**WHAT THE TASK REQUIRES:**
Copy the data below line for line and change nothing.

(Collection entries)

╭──

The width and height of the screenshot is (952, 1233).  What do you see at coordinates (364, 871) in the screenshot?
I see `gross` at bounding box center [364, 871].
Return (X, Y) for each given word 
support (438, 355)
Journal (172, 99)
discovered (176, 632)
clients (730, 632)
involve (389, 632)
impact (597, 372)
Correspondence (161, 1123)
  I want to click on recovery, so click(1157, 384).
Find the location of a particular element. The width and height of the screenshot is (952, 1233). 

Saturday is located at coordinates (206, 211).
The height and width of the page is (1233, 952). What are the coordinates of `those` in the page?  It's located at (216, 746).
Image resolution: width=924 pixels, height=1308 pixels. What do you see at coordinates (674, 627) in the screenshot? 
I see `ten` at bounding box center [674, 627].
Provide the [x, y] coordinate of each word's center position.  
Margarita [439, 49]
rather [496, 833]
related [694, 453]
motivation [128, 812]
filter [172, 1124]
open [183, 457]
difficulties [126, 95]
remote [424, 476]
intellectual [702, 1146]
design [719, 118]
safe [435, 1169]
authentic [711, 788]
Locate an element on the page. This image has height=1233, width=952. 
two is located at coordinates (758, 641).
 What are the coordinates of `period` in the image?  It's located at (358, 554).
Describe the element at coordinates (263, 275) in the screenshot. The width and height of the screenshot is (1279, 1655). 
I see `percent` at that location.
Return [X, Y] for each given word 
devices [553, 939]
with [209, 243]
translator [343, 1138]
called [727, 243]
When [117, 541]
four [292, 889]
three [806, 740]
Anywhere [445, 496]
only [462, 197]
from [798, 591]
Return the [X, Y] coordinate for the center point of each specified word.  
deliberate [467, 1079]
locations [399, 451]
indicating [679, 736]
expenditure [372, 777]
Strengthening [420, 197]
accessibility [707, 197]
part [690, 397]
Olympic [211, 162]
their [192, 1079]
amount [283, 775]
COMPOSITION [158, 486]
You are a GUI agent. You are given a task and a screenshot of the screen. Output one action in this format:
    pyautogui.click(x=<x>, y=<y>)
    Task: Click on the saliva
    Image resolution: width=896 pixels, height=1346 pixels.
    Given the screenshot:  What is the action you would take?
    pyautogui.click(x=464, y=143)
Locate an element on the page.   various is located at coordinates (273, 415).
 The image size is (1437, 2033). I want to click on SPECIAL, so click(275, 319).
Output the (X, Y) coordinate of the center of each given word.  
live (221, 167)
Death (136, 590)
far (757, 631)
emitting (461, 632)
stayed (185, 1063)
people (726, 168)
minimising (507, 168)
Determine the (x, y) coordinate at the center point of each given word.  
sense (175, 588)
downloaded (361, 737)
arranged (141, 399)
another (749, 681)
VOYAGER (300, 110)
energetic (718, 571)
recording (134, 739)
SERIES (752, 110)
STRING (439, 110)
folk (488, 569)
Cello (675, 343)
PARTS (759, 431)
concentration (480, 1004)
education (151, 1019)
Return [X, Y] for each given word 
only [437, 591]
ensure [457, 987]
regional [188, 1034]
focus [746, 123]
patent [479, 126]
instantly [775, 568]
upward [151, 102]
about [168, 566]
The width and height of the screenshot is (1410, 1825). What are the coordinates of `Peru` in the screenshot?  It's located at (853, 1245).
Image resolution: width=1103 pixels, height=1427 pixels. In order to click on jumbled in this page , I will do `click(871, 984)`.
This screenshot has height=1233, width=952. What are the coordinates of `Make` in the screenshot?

╰──

**REPLY:**
The width and height of the screenshot is (952, 1233).  What do you see at coordinates (364, 871) in the screenshot?
I see `gross` at bounding box center [364, 871].
Return (X, Y) for each given word 
support (438, 355)
Journal (172, 99)
discovered (176, 632)
clients (730, 632)
involve (389, 632)
impact (597, 372)
Correspondence (161, 1123)
  I want to click on recovery, so click(1157, 384).
Find the location of a particular element. The width and height of the screenshot is (952, 1233). 

Saturday is located at coordinates (206, 211).
The height and width of the page is (1233, 952). What are the coordinates of `those` in the page?  It's located at (216, 746).
Image resolution: width=924 pixels, height=1308 pixels. What do you see at coordinates (674, 627) in the screenshot? 
I see `ten` at bounding box center [674, 627].
Provide the [x, y] coordinate of each word's center position.  
Margarita [439, 49]
rather [496, 833]
related [694, 453]
motivation [128, 812]
filter [172, 1124]
open [183, 457]
difficulties [126, 95]
remote [424, 476]
intellectual [702, 1146]
design [719, 118]
safe [435, 1169]
authentic [711, 788]
Locate an element on the page. This image has height=1233, width=952. 
two is located at coordinates (758, 641).
 What are the coordinates of `period` in the image?  It's located at (358, 554).
Describe the element at coordinates (263, 275) in the screenshot. The width and height of the screenshot is (1279, 1655). 
I see `percent` at that location.
Return [X, Y] for each given word 
devices [553, 939]
with [209, 243]
translator [343, 1138]
called [727, 243]
When [117, 541]
four [292, 889]
three [806, 740]
Anywhere [445, 496]
only [462, 197]
from [798, 591]
Return the [X, Y] coordinate for the center point of each specified word.  
deliberate [467, 1079]
locations [399, 451]
indicating [679, 736]
expenditure [372, 777]
Strengthening [420, 197]
accessibility [707, 197]
part [690, 397]
Olympic [211, 162]
their [192, 1079]
amount [283, 775]
COMPOSITION [158, 486]
You are a GUI agent. You are given a task and a screenshot of the screen. Output one action in this format:
    pyautogui.click(x=<x>, y=<y>)
    Task: Click on the saliva
    Image resolution: width=896 pixels, height=1346 pixels.
    Given the screenshot:  What is the action you would take?
    pyautogui.click(x=464, y=143)
Locate an element on the page.   various is located at coordinates (273, 415).
 The image size is (1437, 2033). I want to click on SPECIAL, so click(275, 319).
Output the (X, Y) coordinate of the center of each given word.  
live (221, 167)
Death (136, 590)
far (757, 631)
emitting (461, 632)
stayed (185, 1063)
people (726, 168)
minimising (507, 168)
Determine the (x, y) coordinate at the center point of each given word.  
sense (175, 588)
downloaded (361, 737)
arranged (141, 399)
another (749, 681)
VOYAGER (300, 110)
energetic (718, 571)
recording (134, 739)
SERIES (752, 110)
STRING (439, 110)
folk (488, 569)
Cello (675, 343)
PARTS (759, 431)
concentration (480, 1004)
education (151, 1019)
Return [X, Y] for each given word 
only [437, 591]
ensure [457, 987]
regional [188, 1034]
focus [746, 123]
patent [479, 126]
instantly [775, 568]
upward [151, 102]
about [168, 566]
The width and height of the screenshot is (1410, 1825). What are the coordinates of `Peru` in the screenshot?  It's located at (853, 1245).
Image resolution: width=1103 pixels, height=1427 pixels. In order to click on jumbled in this page , I will do `click(871, 984)`.
This screenshot has height=1233, width=952. What are the coordinates of `Make` in the screenshot?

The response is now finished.